Changes in SOD activity were also dependent on the 2,4-D presence/absence in the media (Fig. 1b). For media without hormone, the highest increase of SOD activity was reached at 1 mM Mn addition. Other Mn doses resulted in subsequent decrease of SOD activity with increasing Mn concentration. More significant changes were detected for ‘Parabola’ calli. In the presence of 2,4-D in the media, a decrease of SOD activity was noted even at 1 mM Mn supplementation and was most evident for ‘Raweta’ calli (especially at the lowest Mn content). Alterations in catalase activity resembled those found for SOD, and similar relationships between the hormone presence and Mn treatment were observed for both ‘Parabola’ and ‘Raweta’ calli (Fig. 1c). POX activity in ‘Parabola’ cells was independent of 2,4-D presence and increased at 1 mM Mn dose, with subsequent decrease at higher Mn content in the media (Fig. 1d). POX activity in ‘Raweta’ cells was already decreased at 1 mM Mn in both 0 and 2,4-D media.
The proline content was generally smaller in ‘Parabola’ cells in comparison to ‘Raweta’ (Fig. 1e). About 20 % increase of this substance was found at 1 mM Mn concentration in the media (without 2,4-D). In all other treatments, a decrease of proline content was recorded; however, it was higher for calli cultured on media with 2,4-D. For ‘Raweta’ calli grown on media with hormone supplementation, about 2.5-fold increase of proline level (in comparison to control) was observed at 1 mM Mn and remained higher even at the highest used Mn treatment. A smaller increase of proline amount was detected in ‘Raweta’ calli cultured on media without 2,4-D.
The total content of soluble carbohydrates was decreased in calli of both wheat genotypes cultured in the presence and absence of the hormone for all Mn supplementations (Fig. 1f). Exceptions were ‘Parabola’ calli grown on MS0 media, in which case at 1 and 2 mM Mn doses, carbohydrate levels were almost equal to those detected for control.
The Mn content in the cells of ‘Parabola’ genotype cultured on control media (without additional Mn supplementation) was lower than in ‘Raweta’ cells. The 2,4-D presence slightly increased the accumulation of this element in both studied genotypes (Table 1). An increase of Mn amount in the media resulted in its elevated uptake in ‘Parabola’ cells cultured on both 0 and 2,4-D media. In ‘Raweta’ cells, the application of 1 mM Mn led to an increase of Mn absorption in calli grown on media with 2,4-D, whereas 2 and 3 mM Mn doses resulted in a further rise of Mn accumulation with smaller differences in its level.
In the control ‘Parabola’ cells in comparison to ‘Raweta’, higher amounts of Fe, Zn and Mo and smaller amounts of Cu were found (Fig. 2). Under Mn treatment, a decrease of all the investigated microelements was observed. The exceptions were contents of Zn (Fig. 2b) in ‘Raweta’ calli (on 0 media) and Mo (Fig. 2d) in ‘Raweta’ calli (in the presence of 2,4-D), where the levels of these elements were comparable to the control.

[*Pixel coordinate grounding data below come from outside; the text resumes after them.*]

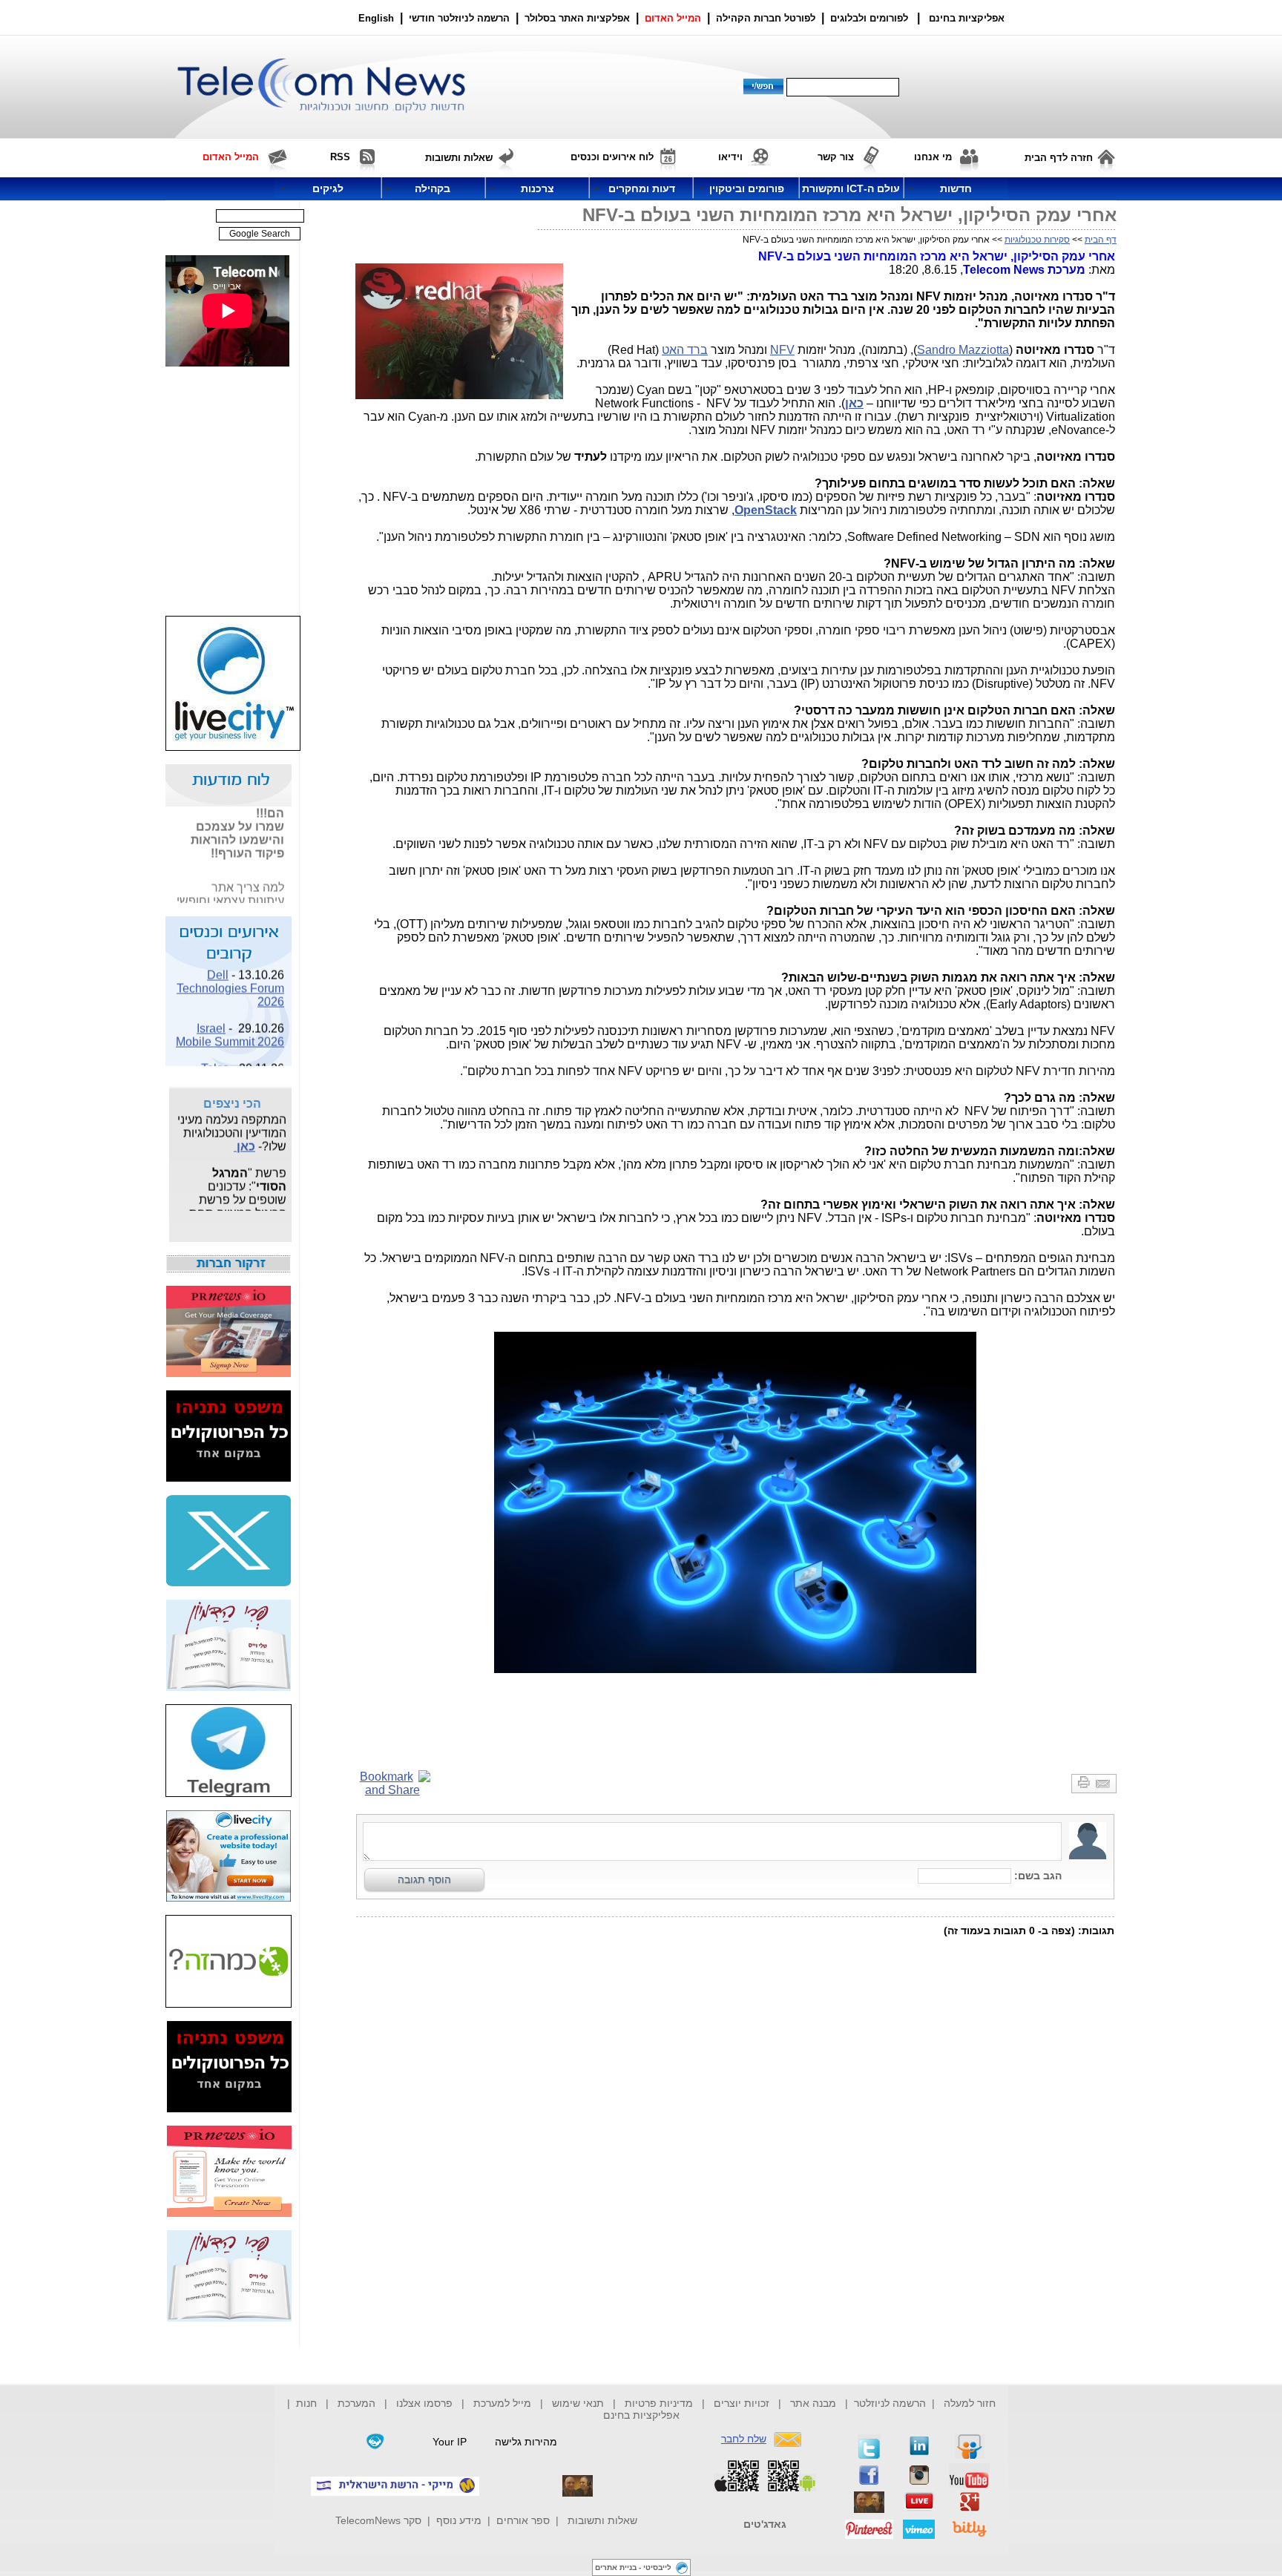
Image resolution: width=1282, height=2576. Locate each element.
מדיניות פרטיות (659, 2403)
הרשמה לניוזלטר (890, 2403)
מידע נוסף (458, 2520)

Considering macroelements’ accumulation in the investigated control cells, ‘Parabola’ absorbed S, P and Mg in greater quantities, while K and Ca in smaller amounts than ‘Raweta’, at the largest level of Mg for both genotypes (Fig. 3). The Na content was higher in ‘Parabola’ cells and lower in calli cultured on 2,4-D media (Fig. 3f). Under Mn treatment, S uptake increased with increasing Mn application for all the investigated cells (Fig. 3c). In ‘Parabola’ calli cultured on MS0 and 2,4-D media, a decrease of Mg (Fig. 3a), P (Fig. 3d), Ca (Fig. 3e), Na (Fig. 3f) and K (except P2, Fig. 3b) accumulation took place as a result of Mn application. For ‘Raweta’ calli, cultured in 2,4-D presence, a decrease of Ca uptake was observed at all Mn doses whereas some drop of P and Mg accumulation was found but only at 3 mM Mn. In the case of MS0 media, P accumulation was increased, especially at 1 and 2 mM Mn doses, while no significant changes (relative to the control) in the accumulation of other macroelements were found.
Discussion
Wheat calli cultured with/without 2,4-D represent objects of various competence to regeneration and, as indicated in many experiments, the auxin presence stimulates the formation of non-embryogenic cells (Laggner et al. 2003; Filek et al. 2009). Transferring ‘Parabola’ and ‘Raweta’ calli from the growth media containing 2,4-D into the media without this hormone and subsequent 7-day culture (control) did not lead to regeneration (Fig. 4) or to the stressogenic response (indicated by changes in MDA content and in antioxidative enzyme activities). The generation of ROS and induction of oxidative stress have been suggested as an important step in the mechanism of the regeneration process (de Marco and Roubelakis-Angelakis 1996; Papadakis et al. 2001). As found in our earlier experiments with wheat calli, at least 3-week culturing on MS media (after 2,4-D removing) was necessary to obtain about 15 % regenerates (Filek et al. 2009). In the presented experiments, the time of calli cultivation on media without auxin was probably too short to initiate changes associated with the conversion of cells from non-embryogenic to embryogenic phase; thus the stimulation of antioxidative response was not observed. Comparable values of enzyme activities and MDA content found for tolerant and sensitive genotypes may indicate similarity in the processes of growth of calli on control media, independently of their potential sensitivity to oxidative stress.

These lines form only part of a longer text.